I recall building all sorts of things with them at a friends house.


----------



## Illinislotfan (Mar 8, 2009)

I know it was made by Kenner. I think they just called them building or construction sets.


----------



## alpink (Aug 22, 2010)

aha ....

https://en.wikipedia.org/wiki/Girder_and_Panel_building_sets

!


----------



## Bubba 123 (Sep 10, 2010)

Illinislotfan said:


> I know it was made by Kenner. I think they just called them building or construction sets.


I had the Building girder & Panel set and the bridge girder & Panel set...

Bubba 123 :wave:


----------



## MgoBlue (Jan 15, 2006)

He just posted another bunch of car lots.


----------



## Bubba 123 (Sep 10, 2010)

MgoBlue said:


> He just posted another bunch of car lots.


Where???? :thumbsup:

Bubba 123 (??) :wave:


----------



## MgoBlue (Jan 15, 2006)

Bubba 123 said:


> Where???? :thumbsup:
> 
> Bubba 123 (??) :wave:


http://www.ebay.com/sch/protinker/m.html?item=291631549844&rt=nc&_trksid=p2047675.l2562


----------



## vansmack2 (Feb 9, 2012)

MgoBlue said:


> http://www.ebay.com/sch/protinker/m.html?item=291631549844&rt=nc&_trksid=p2047675.l2562


Not as good as the last batches he sold, but still some nice cars there.


----------



## AFXRICK (Dec 6, 2008)

Still 3 more RCMP Impalas in circulation...


----------



## GT40 (Jan 18, 2014)

Rick
Do you get a Royal Canadian Mounties with the cars.


gt40


----------



## MgoBlue (Jan 15, 2006)

I checked all of his completed auctions and recorded the number of rare cars he has sold. There were 23 different rare cars that I recorded. Rare being either a 1 or 2 rating from Bob Beers book. There were also 98 MOC or MIB cars I recorded. Out of the 23 different cars there were three that had higher quantities than the others. The black and yellow flamed 55 chevy had 25, the RCMP car had 27 and the Petty TV car had 44. Out of the 11 yellow/orange/red 57 Corvette Convertibles 9 were MOC. The total number of rare cars I recorded was 167.


----------



## AFXRICK (Dec 6, 2008)

I bought one from him that wasn't listed in the Beers book. It's a '57 Vette molded in white with a red painted top and red coves. I'm sure that a lot of good stuff is coming in the future from him.

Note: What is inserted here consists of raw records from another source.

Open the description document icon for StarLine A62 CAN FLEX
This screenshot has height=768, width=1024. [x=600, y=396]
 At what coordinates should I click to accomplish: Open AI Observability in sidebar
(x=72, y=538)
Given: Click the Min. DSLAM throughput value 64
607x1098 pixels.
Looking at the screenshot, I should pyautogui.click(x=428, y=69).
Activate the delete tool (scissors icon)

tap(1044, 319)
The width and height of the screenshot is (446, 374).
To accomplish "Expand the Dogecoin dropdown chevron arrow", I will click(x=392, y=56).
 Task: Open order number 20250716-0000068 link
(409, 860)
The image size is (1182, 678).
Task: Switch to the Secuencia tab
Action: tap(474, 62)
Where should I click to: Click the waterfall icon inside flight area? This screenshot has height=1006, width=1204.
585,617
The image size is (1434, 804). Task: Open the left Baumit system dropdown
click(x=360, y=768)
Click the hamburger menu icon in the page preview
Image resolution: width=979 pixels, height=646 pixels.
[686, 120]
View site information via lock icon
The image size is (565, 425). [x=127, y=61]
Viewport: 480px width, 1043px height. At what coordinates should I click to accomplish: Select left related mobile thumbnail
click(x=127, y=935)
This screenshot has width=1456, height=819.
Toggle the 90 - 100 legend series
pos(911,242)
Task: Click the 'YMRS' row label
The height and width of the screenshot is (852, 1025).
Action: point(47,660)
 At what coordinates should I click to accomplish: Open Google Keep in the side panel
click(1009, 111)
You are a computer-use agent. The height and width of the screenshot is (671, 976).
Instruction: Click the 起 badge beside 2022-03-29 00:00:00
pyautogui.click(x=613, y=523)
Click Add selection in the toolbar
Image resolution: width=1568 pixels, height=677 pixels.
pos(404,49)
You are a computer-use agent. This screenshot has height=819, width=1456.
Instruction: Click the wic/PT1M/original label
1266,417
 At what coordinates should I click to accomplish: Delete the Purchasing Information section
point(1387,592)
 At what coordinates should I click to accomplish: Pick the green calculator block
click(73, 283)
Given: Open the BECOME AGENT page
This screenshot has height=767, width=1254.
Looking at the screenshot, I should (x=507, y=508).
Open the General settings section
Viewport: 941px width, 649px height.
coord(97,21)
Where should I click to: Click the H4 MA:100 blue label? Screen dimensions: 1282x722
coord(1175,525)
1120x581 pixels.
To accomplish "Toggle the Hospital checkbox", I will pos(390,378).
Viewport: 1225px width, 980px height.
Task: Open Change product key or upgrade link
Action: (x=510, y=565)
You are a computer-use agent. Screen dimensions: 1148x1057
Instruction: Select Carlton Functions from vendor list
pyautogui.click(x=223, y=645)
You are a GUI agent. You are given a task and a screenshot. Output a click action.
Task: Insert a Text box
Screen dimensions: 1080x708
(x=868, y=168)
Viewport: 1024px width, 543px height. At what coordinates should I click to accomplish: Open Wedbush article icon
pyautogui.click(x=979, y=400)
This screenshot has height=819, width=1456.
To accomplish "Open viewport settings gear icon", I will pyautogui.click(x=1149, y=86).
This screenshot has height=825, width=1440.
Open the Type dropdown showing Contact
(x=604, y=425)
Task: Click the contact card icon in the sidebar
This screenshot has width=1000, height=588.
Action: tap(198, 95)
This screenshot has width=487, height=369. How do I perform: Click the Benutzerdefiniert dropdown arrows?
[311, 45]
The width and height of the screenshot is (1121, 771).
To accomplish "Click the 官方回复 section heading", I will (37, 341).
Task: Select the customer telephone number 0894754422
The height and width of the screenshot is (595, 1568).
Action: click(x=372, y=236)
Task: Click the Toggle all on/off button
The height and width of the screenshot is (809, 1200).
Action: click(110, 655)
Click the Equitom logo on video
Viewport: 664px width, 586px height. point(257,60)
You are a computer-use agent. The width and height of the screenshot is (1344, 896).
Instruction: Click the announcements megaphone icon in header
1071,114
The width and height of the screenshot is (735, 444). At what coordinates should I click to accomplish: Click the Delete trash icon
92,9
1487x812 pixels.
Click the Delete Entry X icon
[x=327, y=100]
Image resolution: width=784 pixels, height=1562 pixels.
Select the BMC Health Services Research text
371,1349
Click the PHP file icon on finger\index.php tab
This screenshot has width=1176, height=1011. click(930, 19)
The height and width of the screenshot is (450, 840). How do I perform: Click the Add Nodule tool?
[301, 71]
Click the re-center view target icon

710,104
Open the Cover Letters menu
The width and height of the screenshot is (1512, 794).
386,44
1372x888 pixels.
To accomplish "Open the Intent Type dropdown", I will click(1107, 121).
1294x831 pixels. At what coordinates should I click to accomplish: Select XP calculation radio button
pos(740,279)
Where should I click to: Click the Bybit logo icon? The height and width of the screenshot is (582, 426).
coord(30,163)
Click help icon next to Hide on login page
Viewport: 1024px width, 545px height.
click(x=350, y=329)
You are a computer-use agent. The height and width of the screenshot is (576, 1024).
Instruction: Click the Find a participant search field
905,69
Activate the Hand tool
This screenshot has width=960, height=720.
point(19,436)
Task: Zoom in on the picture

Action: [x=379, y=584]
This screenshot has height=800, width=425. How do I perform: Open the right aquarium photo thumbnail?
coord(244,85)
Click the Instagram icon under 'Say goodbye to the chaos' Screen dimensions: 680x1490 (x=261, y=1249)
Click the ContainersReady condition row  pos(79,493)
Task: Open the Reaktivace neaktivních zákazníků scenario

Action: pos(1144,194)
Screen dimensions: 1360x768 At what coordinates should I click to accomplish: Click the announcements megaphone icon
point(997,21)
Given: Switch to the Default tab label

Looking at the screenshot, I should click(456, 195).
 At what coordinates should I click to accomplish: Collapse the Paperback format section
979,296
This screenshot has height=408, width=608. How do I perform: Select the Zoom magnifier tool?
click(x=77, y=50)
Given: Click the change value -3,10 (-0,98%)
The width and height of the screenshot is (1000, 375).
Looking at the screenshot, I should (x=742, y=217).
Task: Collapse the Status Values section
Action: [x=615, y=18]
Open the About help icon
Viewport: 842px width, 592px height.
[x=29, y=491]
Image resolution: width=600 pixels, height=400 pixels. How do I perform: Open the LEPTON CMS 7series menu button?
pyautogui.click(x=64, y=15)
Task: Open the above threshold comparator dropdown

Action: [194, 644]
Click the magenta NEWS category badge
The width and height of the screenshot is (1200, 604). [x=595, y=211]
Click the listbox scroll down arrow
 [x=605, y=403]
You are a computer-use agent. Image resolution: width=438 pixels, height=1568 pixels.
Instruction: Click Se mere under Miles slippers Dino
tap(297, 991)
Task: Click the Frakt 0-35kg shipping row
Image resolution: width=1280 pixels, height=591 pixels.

This might be the tip of the iceberg.


----------



## RiderZ (Feb 19, 2007)

Where do you think he got all of this stuff.Collected it all over the years or ???


----------



## MgoBlue (Jan 15, 2006)

RiderZ said:


> Where do you think he got all of this stuff.Collected it all over the years or ???


The OP says it came from a warehouse.


----------



## MgoBlue (Jan 15, 2006)

This was in one of his recent auctions. I have never seen a Capri with that color.


----------



## vansmack2 (Feb 9, 2012)

MgoBlue said:


> This was in one of his recent auctions. I have never seen a Capri with that color.


I have never seen one like that either.


----------



## sethndaddy (Dec 4, 2004)

MgoBlue said:


> This was in one of his recent auctions. I have never seen a Capri with that color.


Is this auction sold?


----------



## Bill Hall (Jan 6, 2007)

Stabbing in the dark? .... Euro-version...?

There is something familiar about that Livery. The fuzzy Penthouse centerfold pic leaves too much to the imagination. We're looken for tape lines, fish eyes, and amateur airbrush work.


----------



## MgoBlue (Jan 15, 2006)

sethndaddy said:


> Is this auction sold?


Yea it's already gone. I was thinking of pulling the trigger but held off and picked up a different lot. The lots with really rare cars go fast you need to jump on them right away.


----------



## MgoBlue (Jan 15, 2006)

This was another car I hadn't seen before. Maybe an International version of the BMW M1


----------